Bug 1377848

Summary: [DOCS] Provide clear recommendations for Provisioning network security
Product: Red Hat OpenStack Reporter: Dan Sneddon <dsneddon>
Component: documentationAssignee: RHOS Documentation Team <rhos-docs>
Status: CLOSED EOL QA Contact: RHOS Documentation Team <rhos-docs>
Severity: unspecified Docs Contact:
Priority: unspecified    
Version: 10.0 (Newton)CC: mburns, morazi, nlevinki, srevivo
Target Milestone: ---Keywords: Documentation
Target Release: ---   
Hardware: Unspecified   
OS: Unspecified   
Whiteboard:
Fixed In Version: Doc Type: If docs needed, set a value
Doc Text:
Story Points: ---
Clone Of: Environment:
Last Closed: 2021-07-07 09:34:56 UTC Type: Bug
Regression: --- Mount Type: ---
Documentation: --- CRM:
Verified Versions: Category: ---
oVirt Team: --- RHEL 7.3 requirements from Atomic Host:
Cloudforms Team: --- Target Upstream Version:

Description Dan Sneddon 2016-09-20 18:41:46 UTC 
Description of problem:
The provisioning network that is shared by the Undercloud server and the overcloud nodes for PXE/TFTP is security-sensitive. Anyone who could get on this network to spoof DHCP/TFTP responses could theoretically boot an evil image on one of the overcloud nodes to gain further access. We should recommend access control lists (ACLs) on the router which provides access to the Provisioning network.

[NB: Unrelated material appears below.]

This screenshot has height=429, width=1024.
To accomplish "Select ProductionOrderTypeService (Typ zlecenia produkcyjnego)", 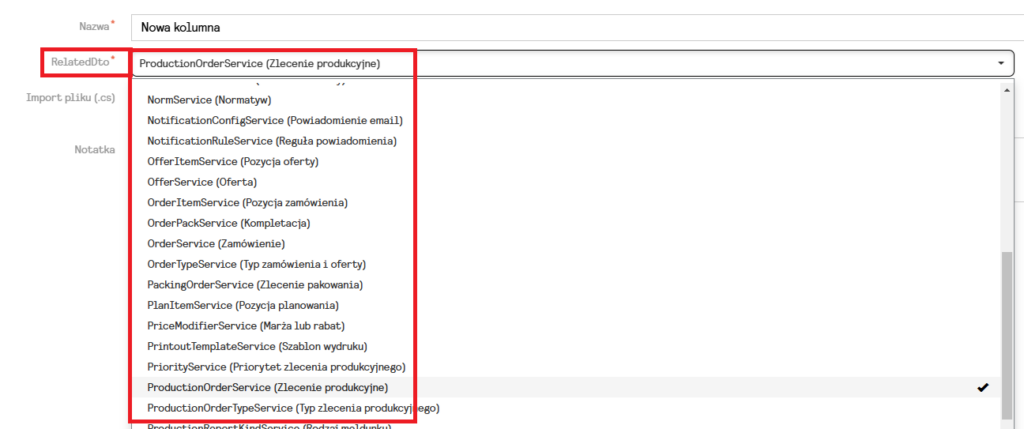I will point(293,408).
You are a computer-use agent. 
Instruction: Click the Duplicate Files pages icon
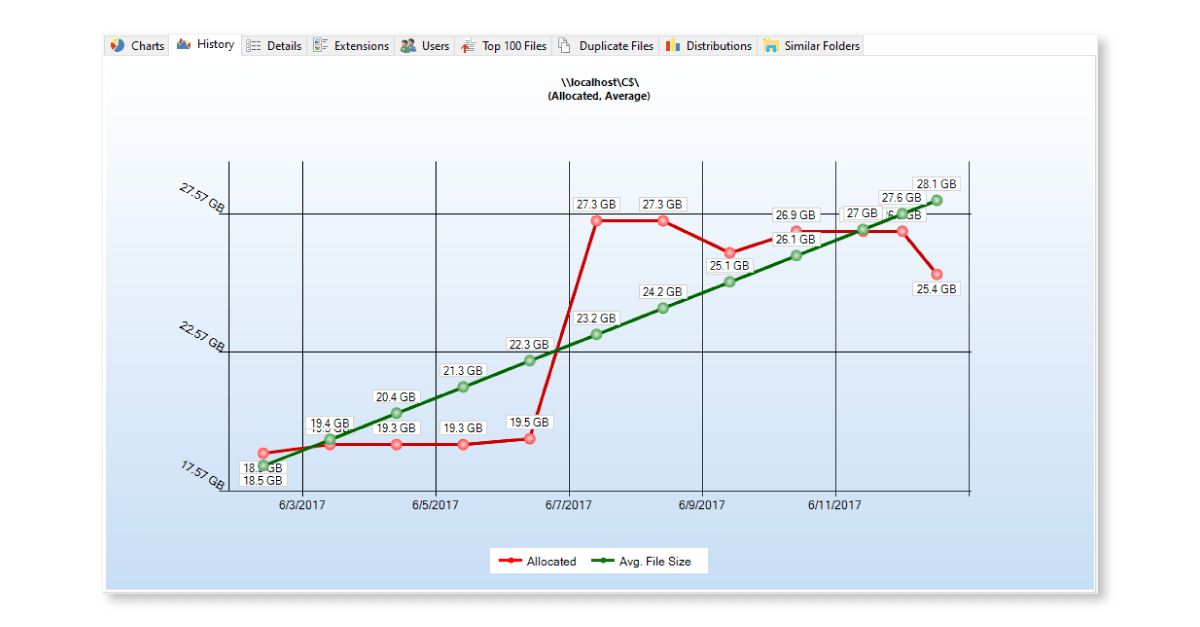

Version-Release number of selected component (if applicable):
All

Actual results:
Although this recommendation is made in the Network Reference Architecture, I couldn't find similar recommendations in the Official Installation Guide or the Network Architecture guide.

Expected results:
This network should be protected via an ACL, and recommendations should be made to encourage this.

Additional info:
Here is some sample text which could be used:

"In a standard deployment, the Undercloud server runs DHCP and TFTP services in order to PXE boot the Overcloud nodes. The TFTP protocol has no concept of
security, and the server may be a security risk if left exposed. The Provisioning network should be protected by an access control list (ACL) or otherwise secured in production deployments."

Furthermore, we may want to develop a list of ports which should be open:

* SSH (consider opening up only to administrative admin access)
* HTTPS port for Horizon access
* Public API ports (optionally Admin API in POC envs)

That way we can recommend a secure environment.

I will work on collecting the port list that would have to be open on the Undercloud, but perhaps we can add the recommendation above in the mean time.